Он пересек двор и пошел к огороду и березе. Постоял под деревом, глядя через забор на маленькое озеро, сверкающее в лучах солнца. Полная тишина, не считая тихого, грустного блеяния двух животных. Можно подоить их и без ведра, подумал Тай. Пусть слуга получит нагоняй за свою лень, если шаманка сегодня останется без молока.
Он уже поворачивался в раздражении, чтобы сделать это, когда заметил свежий холмик земли в дальней части огорода.
Сердце его глухо стукнуло один раз.
Он помнил это даже годы спустя.
Тай смотрел на него, не двигаясь, долгие секунды. Потом осторожно шагнул на край аккуратного огородика. Но аккуратность нарушали — теперь он ясно видел — следы сапог и этот узкий, мрачный холмик сзади, прямо у забора. Козы на мгновение умолкли. Тай ощутил дуновение ветра, и еще страх. Форму этого холмика трудно было принять за что-то другое.

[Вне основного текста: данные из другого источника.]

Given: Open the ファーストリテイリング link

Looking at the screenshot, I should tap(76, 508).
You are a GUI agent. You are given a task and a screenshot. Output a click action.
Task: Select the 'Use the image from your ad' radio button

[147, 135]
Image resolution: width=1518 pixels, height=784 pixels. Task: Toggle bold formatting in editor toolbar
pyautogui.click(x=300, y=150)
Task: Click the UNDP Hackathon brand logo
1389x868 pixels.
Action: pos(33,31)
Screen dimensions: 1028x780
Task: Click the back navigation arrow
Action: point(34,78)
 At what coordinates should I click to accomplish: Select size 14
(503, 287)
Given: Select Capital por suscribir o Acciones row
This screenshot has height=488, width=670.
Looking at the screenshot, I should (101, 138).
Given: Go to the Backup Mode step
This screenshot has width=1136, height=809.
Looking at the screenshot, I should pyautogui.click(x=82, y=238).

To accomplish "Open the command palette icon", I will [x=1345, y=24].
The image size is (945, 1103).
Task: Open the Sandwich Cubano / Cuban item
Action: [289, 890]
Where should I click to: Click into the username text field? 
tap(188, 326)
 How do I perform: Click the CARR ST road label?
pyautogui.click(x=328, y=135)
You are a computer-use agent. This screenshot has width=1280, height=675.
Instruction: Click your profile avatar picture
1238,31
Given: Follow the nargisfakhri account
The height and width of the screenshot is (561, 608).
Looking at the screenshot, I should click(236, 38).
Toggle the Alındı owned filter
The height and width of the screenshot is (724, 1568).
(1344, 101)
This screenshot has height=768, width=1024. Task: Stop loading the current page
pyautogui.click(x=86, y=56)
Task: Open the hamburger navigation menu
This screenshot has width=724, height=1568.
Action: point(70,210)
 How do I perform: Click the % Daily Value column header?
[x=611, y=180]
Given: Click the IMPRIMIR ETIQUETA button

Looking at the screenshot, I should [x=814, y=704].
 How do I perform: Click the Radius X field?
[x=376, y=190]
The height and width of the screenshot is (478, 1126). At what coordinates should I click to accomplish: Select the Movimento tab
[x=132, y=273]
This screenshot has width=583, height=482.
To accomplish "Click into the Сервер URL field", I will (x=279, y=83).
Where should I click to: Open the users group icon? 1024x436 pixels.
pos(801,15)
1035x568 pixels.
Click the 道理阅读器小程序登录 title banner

Он пошел в огород, бессмысленно стараясь не ступать на растения. Подошел к холмику. Увидел прямо за забором предмет, брошенный туда за ненадобностью.
Это был бубен.
Тай с трудом сглотнул, во рту у него внезапно пересохло. Теперь стало слишком тихо. Дрожа, он опустился на колени, сделал глубокий вдох, чтобы успокоиться, и начал руками разрывать холмик.
Но к тому моменту он уже знал. Одна из коз внезапно заблеяла, и сердце Тая подпрыгнуло от страха. Он быстро бросил взгляд через плечо на заднюю дверь дома. Она оставалась закрытой. Он продолжал копать, зачерпывая землю ладонями, его пальцы поднимали черную, свежую почву.
Тай почувствовал что-то твердое и не смог сдержать тихого восклицания, сорвавшегося с губ.
Он посмотрел на пальцы. Увидел кровь. Перевел взгляд на выкопанную землю.
На голову в земле, словно вытащенную на яркий свет солнца из какого-то ночного кошмара или из другого мира, куда уходят мертвые.
На ней виднелась одна глубокая, рубленая рана, почти развалившая лицо на две половины. Кровь из этой раны густо пропитала землю огорода, а теперь была и на его пальцах.
Тай снова сглотнул. Заставил себя вынуть еще больше земли, очень жалея, что у него нет инструмента и приходится делать это трясущимися пальцами. Однако он это сделал. И через несколько минут обнажил изуродованное клинком лицо женщины. Очень старой женщины. Ее глаза еще были открыты и неподвижно смотрели в никуда или на солнце.
Он закрыл глаза. Потом открыл их снова и, работая быстрее, откопал все тело. Убитая была в одежде, а еще на ней были спутанные ожерелья из костей и странная коллекция кусочков металла, отполированных так, что они стали… зеркалами.
Зеркала, чтобы отпугивать демонов. Пальцы Тая, копающие почву, по неосторожности немного сдвинули тело, и он услышал приглушенный звон колокольчиков в пропитанной кровью земле.
Тай встал.
Очень старая женщина. Бубен, зеркала, колокольчики.
Посмотрел на тяжелую дверь хижины, которая открывалась во двор.
И побежал.
Над его головой светило солнце, а позади и впереди была тьма…
В Синане, через несколько лет после того, как он нашел Весеннюю Капель среди певиц в Северном квартале (или, точнее, после того, как она сама заметила и выбрала его среди студентов) и они начали откровенно беседовать, оставшись наедине, до музыки или после нее, до любви или после нее, однажды ночью она спросила у него, почему он никогда не говорит о том времени, которое провел к северу от Стены.